A classe média baixa e média é outra classe que sofre muito. São de certa forma o motor do trabalho técnico, empresarial do Brasil. Pessoas geralmente com uma formação um pouco mais sólida mas de vida sofrida. Brasileiros que trabalham muito. Perdem muito tempo encarando o percurso casa-trabalho. Estudam muito, pagando com dificuldade o ensino superior. E que, ao mesmo tempo, qualquer coisa que queiram adquirir para melhorar sua situação de vida, seja um carro, seja uma casa, seja um plano de saúde, são tudo caríssimos e de péssima qualidade.

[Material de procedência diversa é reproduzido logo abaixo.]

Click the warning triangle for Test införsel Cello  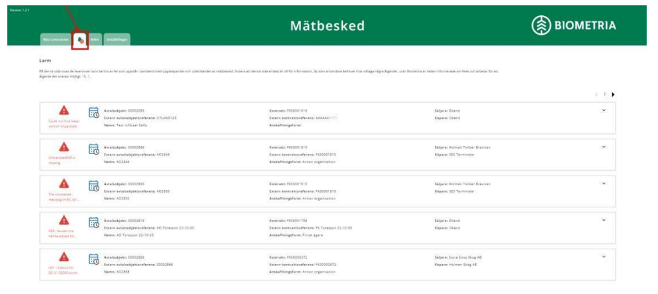[x=64, y=111]
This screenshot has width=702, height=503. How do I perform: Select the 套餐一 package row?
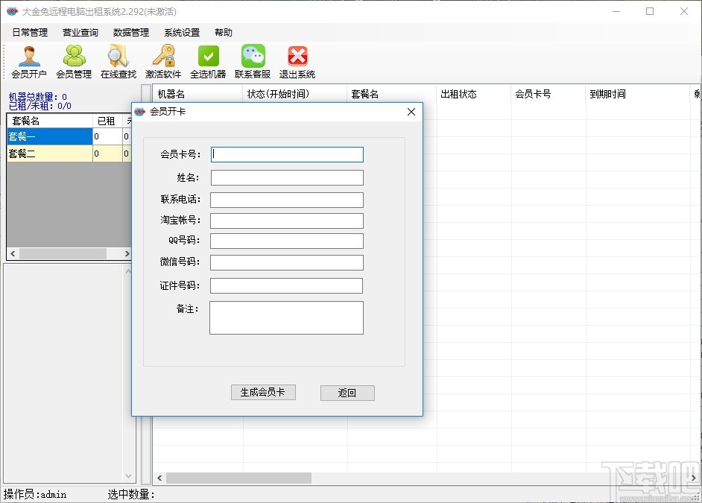tap(49, 136)
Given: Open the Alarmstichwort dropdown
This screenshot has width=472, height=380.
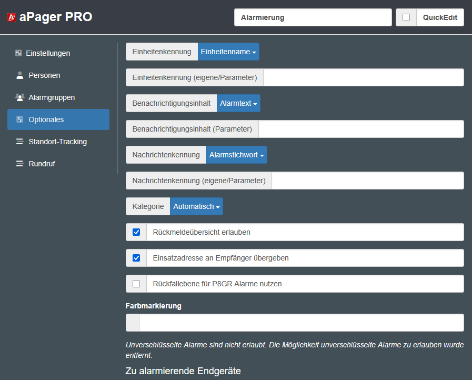Looking at the screenshot, I should coord(236,155).
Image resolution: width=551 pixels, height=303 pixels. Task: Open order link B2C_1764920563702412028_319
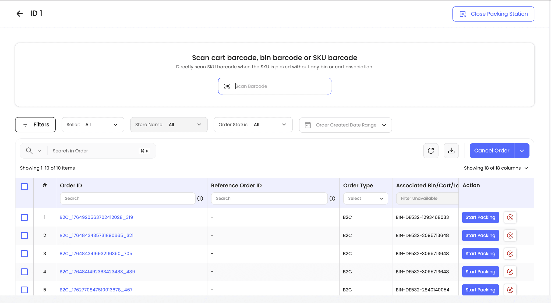pos(96,217)
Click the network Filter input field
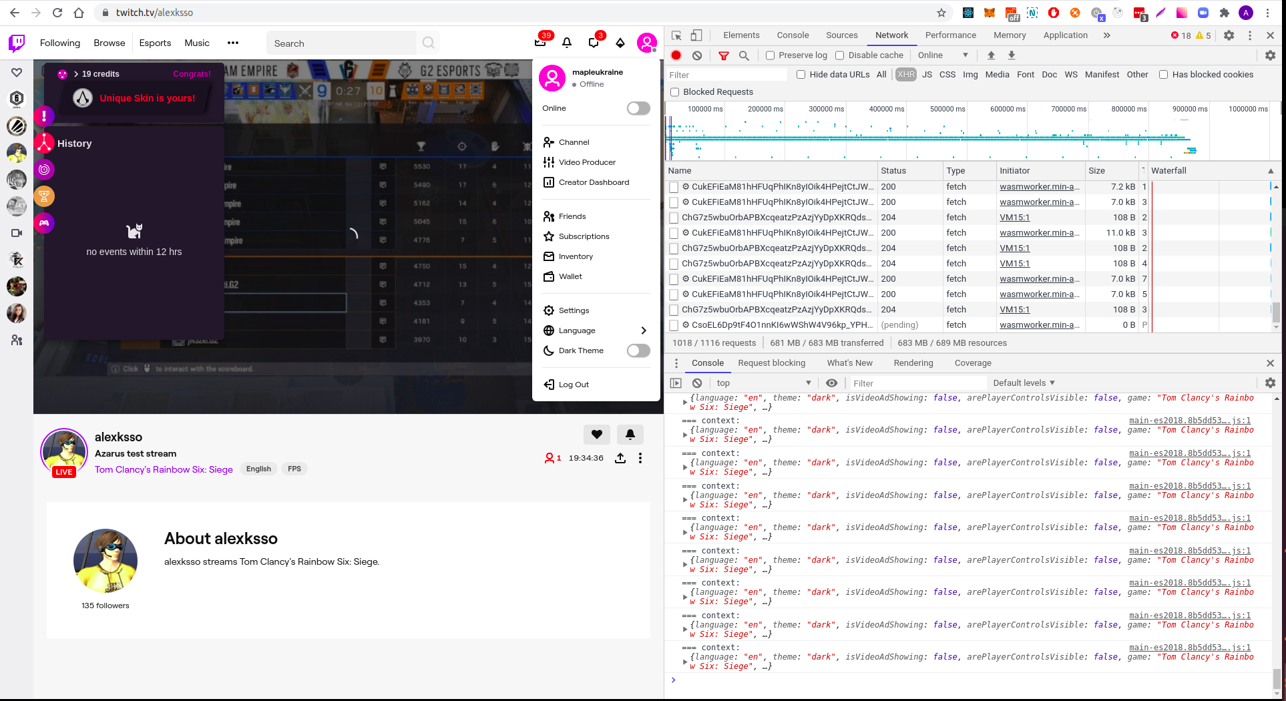This screenshot has height=701, width=1286. coord(726,74)
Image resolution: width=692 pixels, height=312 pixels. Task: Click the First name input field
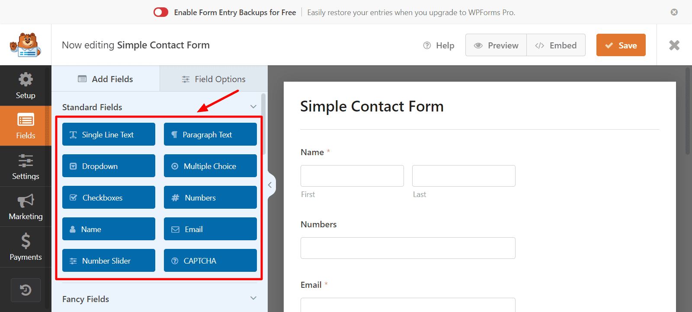[x=352, y=176]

Ao mesmo tempo, são aqueles que mais pagam impostos, veem grande parte de seus salários formais sendo usados apenas para pagar serviços e impostos, mas sem ver um retorno do governo.

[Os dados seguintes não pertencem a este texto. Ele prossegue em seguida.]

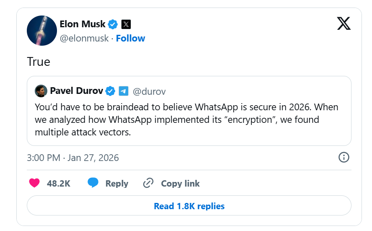Click the Follow link
Screen dimensions: 372x231
click(130, 38)
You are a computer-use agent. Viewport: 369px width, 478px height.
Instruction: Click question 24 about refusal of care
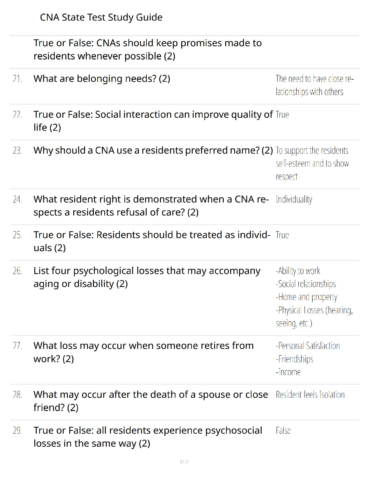pyautogui.click(x=151, y=206)
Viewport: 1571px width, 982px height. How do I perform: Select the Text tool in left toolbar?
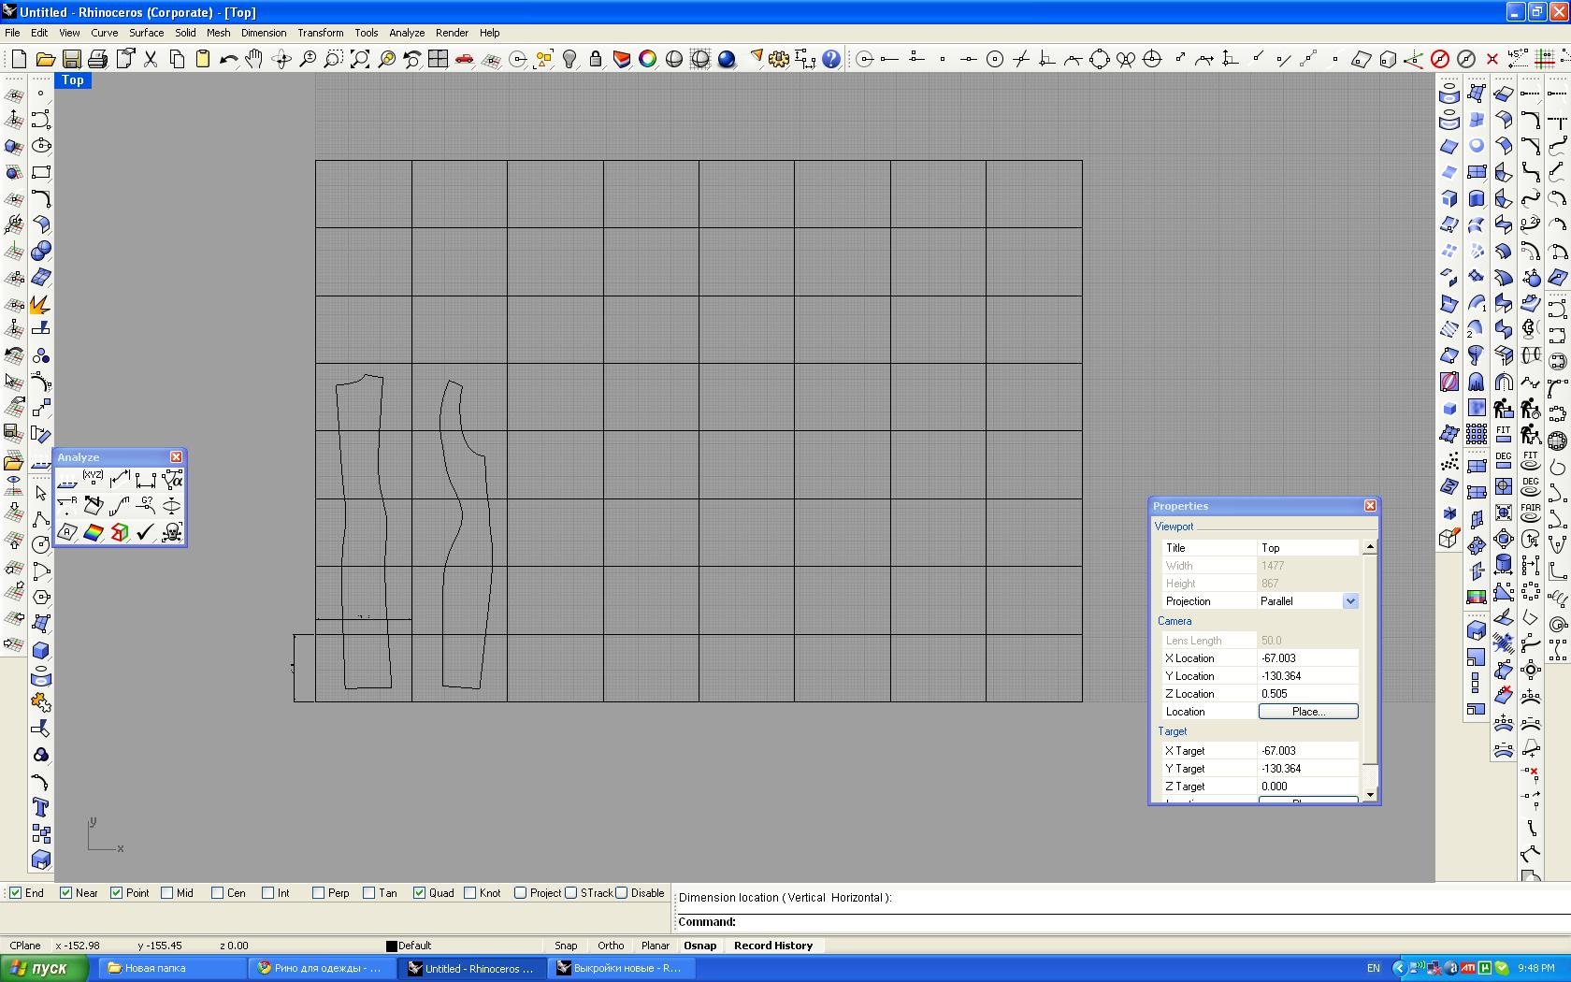pyautogui.click(x=40, y=807)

Ambas as classes possuem muito em comum. Talvez os dois itens mais fortemente comuns é o péssimo transporte. Se de carro, a falta de infra-estrutura e inteligencia viária e ruas esburacadas, fazendo que além dos estressantes longos transito todos os dias, tem também um alto custo com manutenção. Se de trem, metro ou onibus é preciso lidar com um super desconforto da lotação e infra-estrutura também ruim tornando as viagens longas, cansativas, estressantes. Fazendo com que muitos desses, percam 2, 3, 4, até mesmo 5 horas do dia apenas se locomovendo. E em meio a tudo isso, apenas veem os custos aumentando, mas não a qualidade. Outro forte item, é que cresceu a total descrença nos politicos e empresários desta nação. Ambos são símbolos de tudo o que há de mais ruim neste pais. São simbolos de ladrões da pior especie, de exploradores, de pessoas que, diferente dos demais, tem todos os confortos e comodidades, e ainda por cima, sonegam impostos, praticam atos de corrupção em beneficio próprio. Ambas as classes viram o salário desses - que já eram muito elevados - mais do que duplicar. Assistiram governo pós governo a mesma situação acontecer. Mesmo quando a Esquerda (o PT)assumiu o poder por 3 mandados seguidos, os problemas continuaram, e a corrupção, impunidade apenas pareceram crescer. Eram bilhões que sumiam, e o povo não via 1 centavo, nenhum beneficio retornado, nenhuma melhoria.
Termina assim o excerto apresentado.